In the 2010 GBD study, leishmaniasis (CL, MCL, and visceral leishmaniasis [VL]) had the largest single-cause disease burden of any NTD [18], yet less than 10% of the overall disease burden was accounted for by CL, because inactive CL was not included in the study. This demonstrates that it is not possible to understand the true burden of CL disease without first recognizing its inactive scarring component. From this, we can extrapolate that the psychological impact associated with other, less prevalent leishmaniases such as post-kala-azar dermal leishmaniasis (PKDL) is equally unrecognized; for example, PKDL is by definition a sequela of VL but has not been included in any estimate of the burden of VL disease to date.

Furthermore, the unlikely finding that leprosy and CL both had among the lowest YLDs of any NTD in the 2015 GBD Study [20] raises questions about the ability of such estimates to capture the important stigmatizing nature of such diseases.
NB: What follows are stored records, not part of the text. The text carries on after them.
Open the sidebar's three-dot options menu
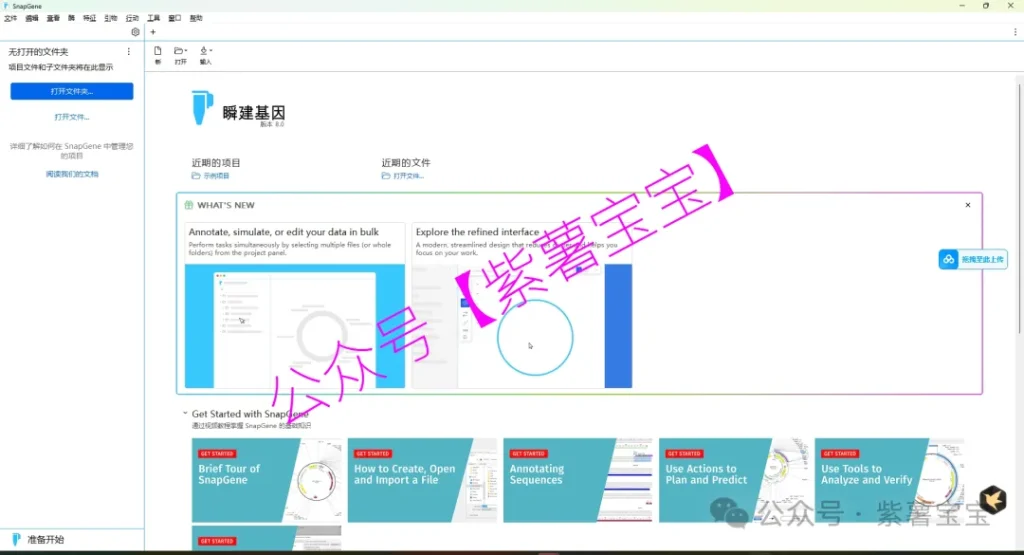The height and width of the screenshot is (555, 1024). 128,52
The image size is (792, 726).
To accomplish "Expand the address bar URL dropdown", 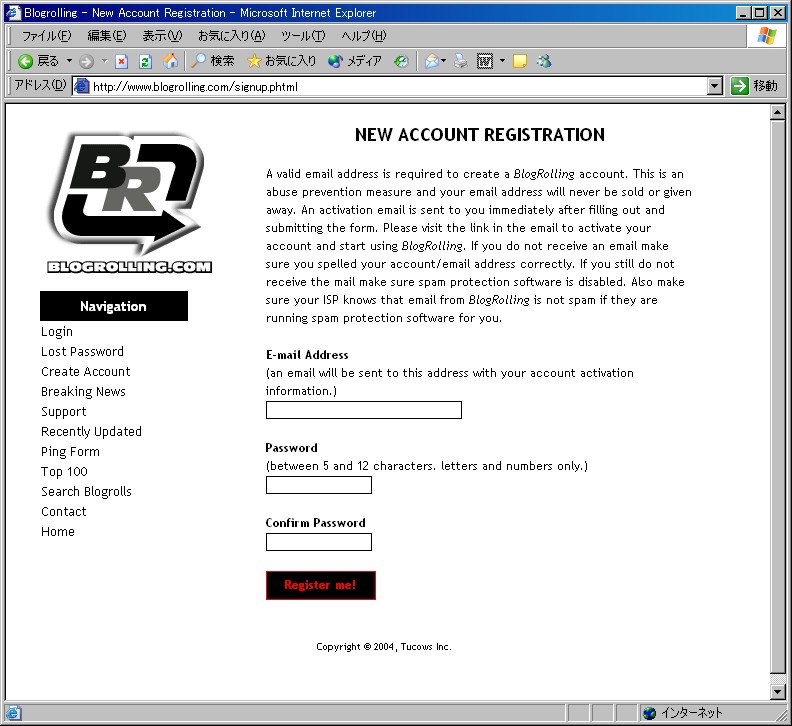I will (714, 86).
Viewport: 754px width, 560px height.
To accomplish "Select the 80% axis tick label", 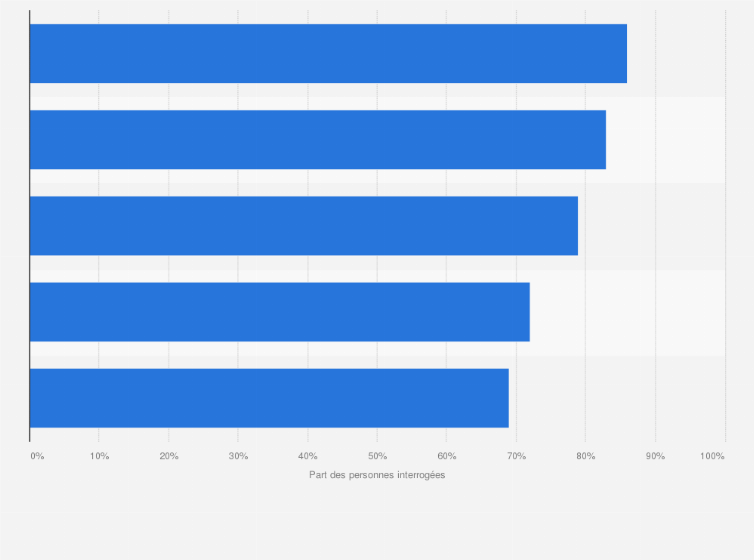I will [586, 456].

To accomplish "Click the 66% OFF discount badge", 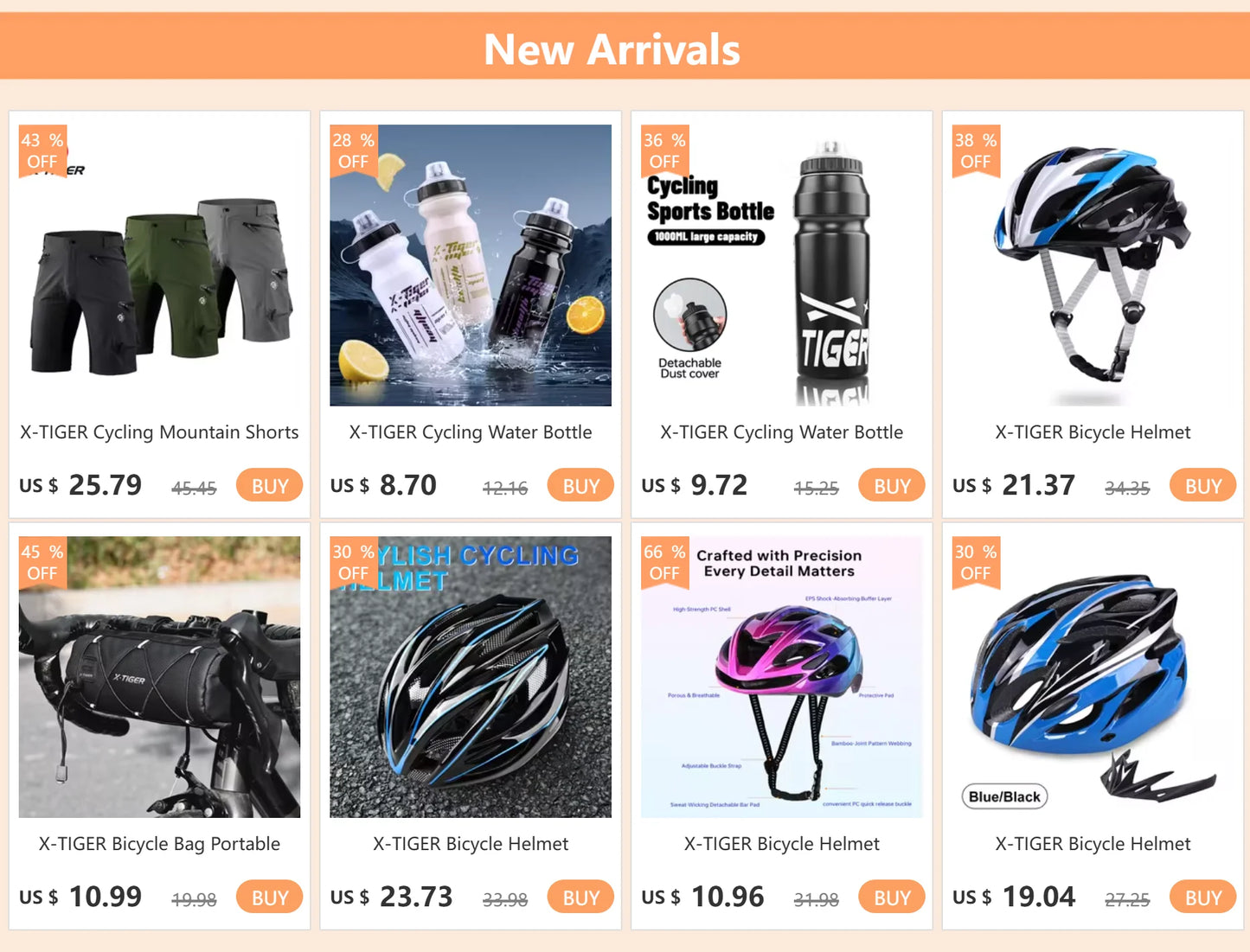I will [x=664, y=563].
Overall, the purpose of the DALY is to recognize and compare the morbidity and the mortality of patients with a range of conditions. However, for a lifelong stigmatizing disease such as CL (as well as other chronic NTD skin conditions), the current microbiological perspective to disease monitoring leads to a massive underrecognition of the true disease burden of affected individuals in GBD studies and therefore calls into question the validity of such comparisons.


We conclude that the current view of CL neglects a large majority of patients living with continued stigma and psychological burden postinfection and show that this has major implications for the way global prevalence estimates are generated, which in turn directly impacts burden of disease calculations. Of particular concern is the long-term impact of CL on endemic and conflict-affected countries and especially the role of CL in promoting poverty in such settings, which has not been addressed. The possibility that up to 40 million people suffer from the long-term stigmatizing effects of inactive CL scarring suggests that the disease is a large-scale global health problem. Appropriate revision of current CL estimates is therefore critical in order to better prioritize this neglected skin disease for global efforts and R&D needs.